Wednesday, September 24, 2008

WSJ and the mark to market issue

The lead editorial in the Wall Street Journal is cautiously supportive of a toned down Paulson rescue plan, not toned down in terms of the money requested but in the rationale and administration of it. Written by the free market zealots at that paper, commentary on mark to market accounting in this editorial rankled me to the extent that here's one more comment on that issue that I'm getting sick of writing about. To quote the WSJ's editors:
"Another misconception is that the credit problem will vanish if only Treasury suspends 'mark to market' accounting-as if those bad assets wouldn't still exist...Mark to market has surely contributed to this mess and needs to be revisited. But to toss it aside wholesale now would risk turning banks into the zombies of Japan's lost decade."

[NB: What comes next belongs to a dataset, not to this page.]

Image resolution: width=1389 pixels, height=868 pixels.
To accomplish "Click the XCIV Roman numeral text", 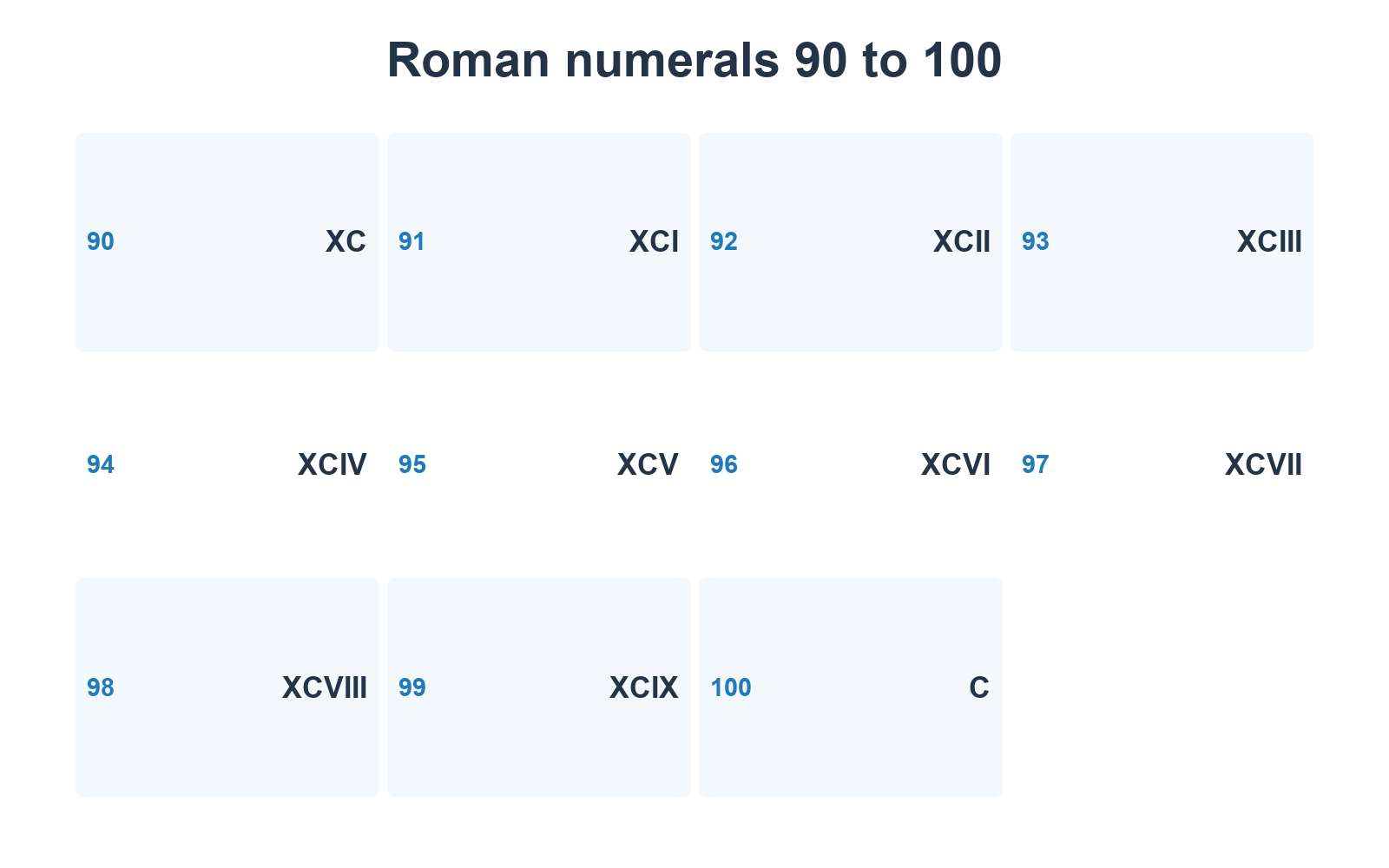I will (332, 465).
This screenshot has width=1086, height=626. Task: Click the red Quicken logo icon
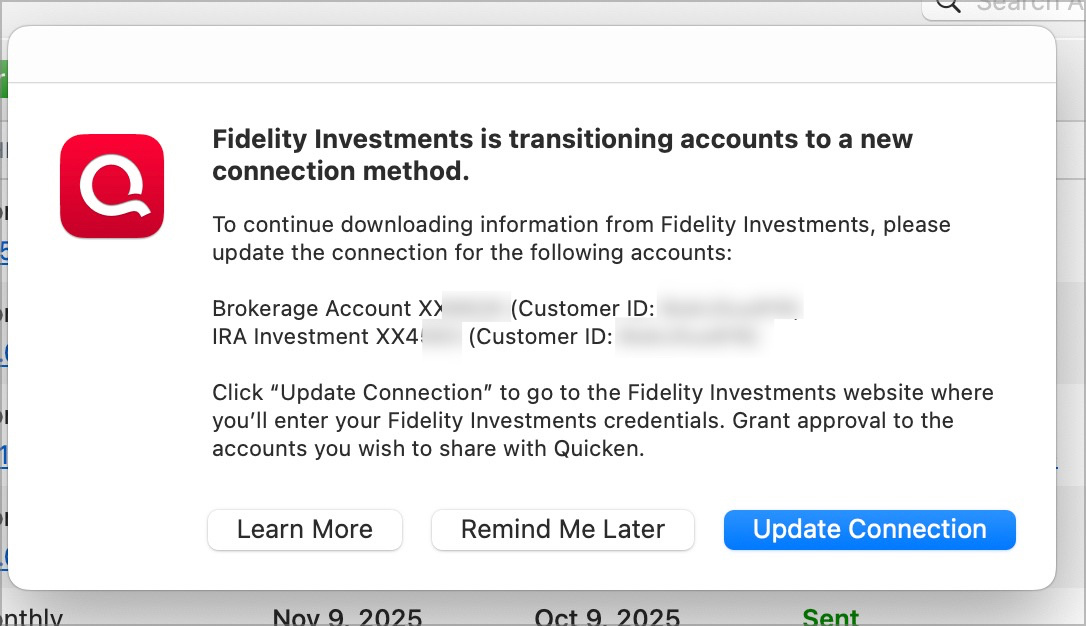pyautogui.click(x=112, y=187)
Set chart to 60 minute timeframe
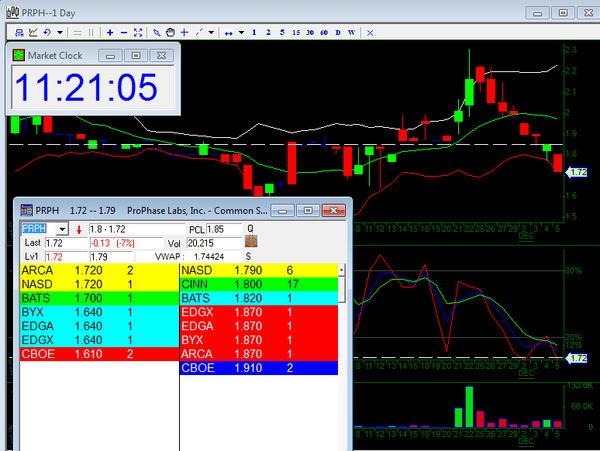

Red herring, smells like it. No one, absolutely no one is suggesting "tossing it aside wholesale". Mark to market is appropriate accounting in normal or reasonable volatile markets. The rules as they exist now have an achilles heel that is stomping the markets. The WSJ is correct when it says the rules "need to be revisited", but this is not like a stroll to Grandma's house when the leaves begin to turn. It is urgent.

The flawed parts of the rules can be revised and all of the good parts kept. Revising could be complex and require some creativity. That should be no big deal for financial markets that have created complex derivatives and securities for two decades and a U.S. government that can come up with and administer one of the most convoluted, complex and in some aspects inexplicable tax codes in the world.

Simple idea, maybe Forest Gump like, but here goes. Keep mark to market accounting as is but with this change. When market volumes for an individual security, or set of like securities, are trading below 20% of historic volumes as measured over a two year period, require any new marks to be at least at that 20% volume level. Pick any % that you want, and any historic period that you want, but plug them in. It would mean that the last distressed seller near bankruptcy would not set the price for all of that security or set of securities.

There are ways to come up with a solution. It seems that for their own philosophical or self serving reasons that the WSJ wants no part of this.